И действительно мы на следующее утро пошли специально гулять по берегу и находили эти самые гондомы. Они лежали неприглядными, растянутыми бесформенными резинками. И только валик ободка у них выглядел по-прежнему четким и упругим. «Это они! Они! – тыкал с испугом в их сторону пальцем маленький Славик. – Я такие около дома находил. Их в окно выбрасывают». – «Зачем их в окно выбрасывают? Что нельзя в унитаз или мусоропровод?» – спрашивал его Алик Зябликов. «Мне говорили, что в унитазе они всплывают, – пояснял Славик, боявшийся их, потому что из-за них его могло и не быть. – А надо, чтобы жена не заметила…» Так мы поняли, что пионервожатые тоже люди и ничто мирское им не чуждо.
Теперь и для меня наступило другое время.

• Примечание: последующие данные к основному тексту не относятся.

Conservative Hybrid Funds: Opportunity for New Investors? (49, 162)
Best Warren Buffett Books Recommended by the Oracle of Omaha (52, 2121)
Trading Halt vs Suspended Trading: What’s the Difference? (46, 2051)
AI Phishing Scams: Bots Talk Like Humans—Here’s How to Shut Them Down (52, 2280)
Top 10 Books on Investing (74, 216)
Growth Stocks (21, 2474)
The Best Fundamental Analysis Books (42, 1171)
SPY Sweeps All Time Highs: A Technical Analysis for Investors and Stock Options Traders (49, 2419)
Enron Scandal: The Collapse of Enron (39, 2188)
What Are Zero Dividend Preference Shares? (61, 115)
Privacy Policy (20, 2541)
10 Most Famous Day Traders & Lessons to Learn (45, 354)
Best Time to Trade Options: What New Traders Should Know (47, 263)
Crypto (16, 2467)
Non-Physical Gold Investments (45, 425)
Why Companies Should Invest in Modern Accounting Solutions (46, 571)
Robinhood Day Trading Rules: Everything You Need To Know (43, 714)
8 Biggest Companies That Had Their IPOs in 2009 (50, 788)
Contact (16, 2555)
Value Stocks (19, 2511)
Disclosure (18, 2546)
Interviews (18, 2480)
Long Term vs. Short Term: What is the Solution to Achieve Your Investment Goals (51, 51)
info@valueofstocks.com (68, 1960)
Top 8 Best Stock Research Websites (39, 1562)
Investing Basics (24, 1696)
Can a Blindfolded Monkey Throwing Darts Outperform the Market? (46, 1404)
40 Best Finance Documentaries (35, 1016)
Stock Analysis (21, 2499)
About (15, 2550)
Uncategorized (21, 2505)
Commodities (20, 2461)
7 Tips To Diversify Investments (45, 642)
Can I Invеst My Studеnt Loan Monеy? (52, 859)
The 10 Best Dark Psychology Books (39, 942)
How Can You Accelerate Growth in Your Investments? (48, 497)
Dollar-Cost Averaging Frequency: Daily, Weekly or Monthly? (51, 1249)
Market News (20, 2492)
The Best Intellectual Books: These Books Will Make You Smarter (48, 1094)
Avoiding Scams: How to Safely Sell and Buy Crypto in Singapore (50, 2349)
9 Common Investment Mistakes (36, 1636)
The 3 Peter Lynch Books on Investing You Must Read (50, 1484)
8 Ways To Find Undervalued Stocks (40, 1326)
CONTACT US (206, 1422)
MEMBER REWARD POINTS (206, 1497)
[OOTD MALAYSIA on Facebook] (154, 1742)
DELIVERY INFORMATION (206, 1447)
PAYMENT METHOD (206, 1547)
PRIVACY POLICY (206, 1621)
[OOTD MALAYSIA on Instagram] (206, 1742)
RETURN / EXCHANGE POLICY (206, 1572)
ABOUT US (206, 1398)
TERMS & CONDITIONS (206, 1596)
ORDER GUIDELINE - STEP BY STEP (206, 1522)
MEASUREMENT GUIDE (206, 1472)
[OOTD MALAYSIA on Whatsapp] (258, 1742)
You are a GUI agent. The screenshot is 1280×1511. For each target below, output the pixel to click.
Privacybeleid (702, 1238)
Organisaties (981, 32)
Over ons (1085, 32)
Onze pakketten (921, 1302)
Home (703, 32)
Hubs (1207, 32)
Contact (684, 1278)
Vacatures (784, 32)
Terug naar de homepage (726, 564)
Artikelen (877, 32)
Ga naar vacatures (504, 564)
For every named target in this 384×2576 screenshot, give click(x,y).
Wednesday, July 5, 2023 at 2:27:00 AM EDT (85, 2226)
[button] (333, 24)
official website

Мои половые органы рассказали мне, что я стал мужчиной. И беспокоило меня то, что они совсем не предназначены для моих рук. Скорее, они предназначены для женских и даже не для рук. Хотя руки это самое чуткое, что есть у человека. И они, руки, еще предназначены, чтобы извлекать божественные звуки из музыкальных инструментов, создавать, строить, творить и делать многое другое, важное и интересное в жизни.
Интимная жизнь – это прежде всего такие чувства, мысли и поступки, которыми ни с кем не хочется делиться и которые ни с кем не хочется обсуждать. Они бывают такие, что человек иногда не может признаться даже самому себе в том, что он так подумал и так поступил. Это сопровождает человека с детства и до самой старости. В детстве интимная жизнь находятся в зачаточном состоянии. За ребенка часто думают и понуждают поступать так или иначе родители. В юности все начинает меняться. Ему приходится мыслить самостоятельно, совершать поступки, ощущать себя индивидом, сознавать свой пол и искать удовлетворения чувствам и полу. У него появляется жизнь, которая протекает незаметно для посторонних глаз. И лишь отдельные ее приметы проявляются так или иначе в привычках, наклонностях, некоторых чертах, облике и поступках.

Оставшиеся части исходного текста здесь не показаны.